■ **INSTRUCTIONS FOR THE TASK**: Return the records exactly as they are.

■ **STORED DATA**:
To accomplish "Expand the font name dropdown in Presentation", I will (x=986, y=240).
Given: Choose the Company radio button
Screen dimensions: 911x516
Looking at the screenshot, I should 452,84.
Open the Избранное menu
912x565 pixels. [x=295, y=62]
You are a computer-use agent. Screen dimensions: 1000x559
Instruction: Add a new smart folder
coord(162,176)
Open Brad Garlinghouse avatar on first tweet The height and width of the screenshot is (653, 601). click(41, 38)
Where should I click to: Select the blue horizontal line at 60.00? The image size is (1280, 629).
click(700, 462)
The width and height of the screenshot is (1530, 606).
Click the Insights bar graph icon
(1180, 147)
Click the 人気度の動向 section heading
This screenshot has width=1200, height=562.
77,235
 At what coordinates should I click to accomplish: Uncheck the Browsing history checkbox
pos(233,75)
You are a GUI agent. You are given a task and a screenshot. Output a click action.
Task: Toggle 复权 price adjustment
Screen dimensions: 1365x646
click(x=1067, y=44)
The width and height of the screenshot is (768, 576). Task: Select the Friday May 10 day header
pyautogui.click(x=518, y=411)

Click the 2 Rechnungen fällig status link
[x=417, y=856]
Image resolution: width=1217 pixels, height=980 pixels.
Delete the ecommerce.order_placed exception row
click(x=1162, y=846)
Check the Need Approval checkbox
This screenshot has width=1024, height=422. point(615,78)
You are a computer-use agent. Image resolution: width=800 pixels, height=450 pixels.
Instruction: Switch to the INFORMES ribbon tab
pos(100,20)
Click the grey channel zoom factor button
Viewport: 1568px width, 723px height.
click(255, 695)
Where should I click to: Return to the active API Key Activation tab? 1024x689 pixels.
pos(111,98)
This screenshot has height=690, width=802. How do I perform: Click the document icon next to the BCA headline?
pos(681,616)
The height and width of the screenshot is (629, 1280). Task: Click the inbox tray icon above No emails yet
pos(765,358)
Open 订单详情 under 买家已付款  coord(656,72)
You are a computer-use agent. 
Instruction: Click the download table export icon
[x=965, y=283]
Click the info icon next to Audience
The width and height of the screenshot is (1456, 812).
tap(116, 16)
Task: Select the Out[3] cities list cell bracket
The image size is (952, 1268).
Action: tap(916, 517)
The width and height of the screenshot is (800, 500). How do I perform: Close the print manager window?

■ **YOUR RESPONSE**:
To accomplish "Expand the font name dropdown in Presentation", I will (x=986, y=240).
Given: Choose the Company radio button
Screen dimensions: 911x516
Looking at the screenshot, I should 452,84.
Open the Избранное menu
912x565 pixels. [x=295, y=62]
You are a computer-use agent. Screen dimensions: 1000x559
Instruction: Add a new smart folder
coord(162,176)
Open Brad Garlinghouse avatar on first tweet The height and width of the screenshot is (653, 601). click(41, 38)
Where should I click to: Select the blue horizontal line at 60.00? The image size is (1280, 629).
click(700, 462)
The width and height of the screenshot is (1530, 606).
Click the Insights bar graph icon
(1180, 147)
Click the 人気度の動向 section heading
This screenshot has width=1200, height=562.
77,235
 At what coordinates should I click to accomplish: Uncheck the Browsing history checkbox
pos(233,75)
You are a GUI agent. You are given a task and a screenshot. Output a click action.
Task: Toggle 复权 price adjustment
Screen dimensions: 1365x646
click(x=1067, y=44)
The width and height of the screenshot is (768, 576). Task: Select the Friday May 10 day header
pyautogui.click(x=518, y=411)

Click the 2 Rechnungen fällig status link
[x=417, y=856]
Image resolution: width=1217 pixels, height=980 pixels.
Delete the ecommerce.order_placed exception row
click(x=1162, y=846)
Check the Need Approval checkbox
This screenshot has width=1024, height=422. point(615,78)
You are a computer-use agent. Image resolution: width=800 pixels, height=450 pixels.
Instruction: Switch to the INFORMES ribbon tab
pos(100,20)
Click the grey channel zoom factor button
Viewport: 1568px width, 723px height.
click(255, 695)
Where should I click to: Return to the active API Key Activation tab? 1024x689 pixels.
pos(111,98)
This screenshot has height=690, width=802. How do I perform: Click the document icon next to the BCA headline?
pos(681,616)
The height and width of the screenshot is (629, 1280). Task: Click the inbox tray icon above No emails yet
pos(765,358)
Open 订单详情 under 买家已付款  coord(656,72)
You are a computer-use agent. 
Instruction: Click the download table export icon
[x=965, y=283]
Click the info icon next to Audience
The width and height of the screenshot is (1456, 812).
tap(116, 16)
Task: Select the Out[3] cities list cell bracket
The image size is (952, 1268).
Action: tap(916, 517)
The width and height of the screenshot is (800, 500). How do I perform: Close the print manager window?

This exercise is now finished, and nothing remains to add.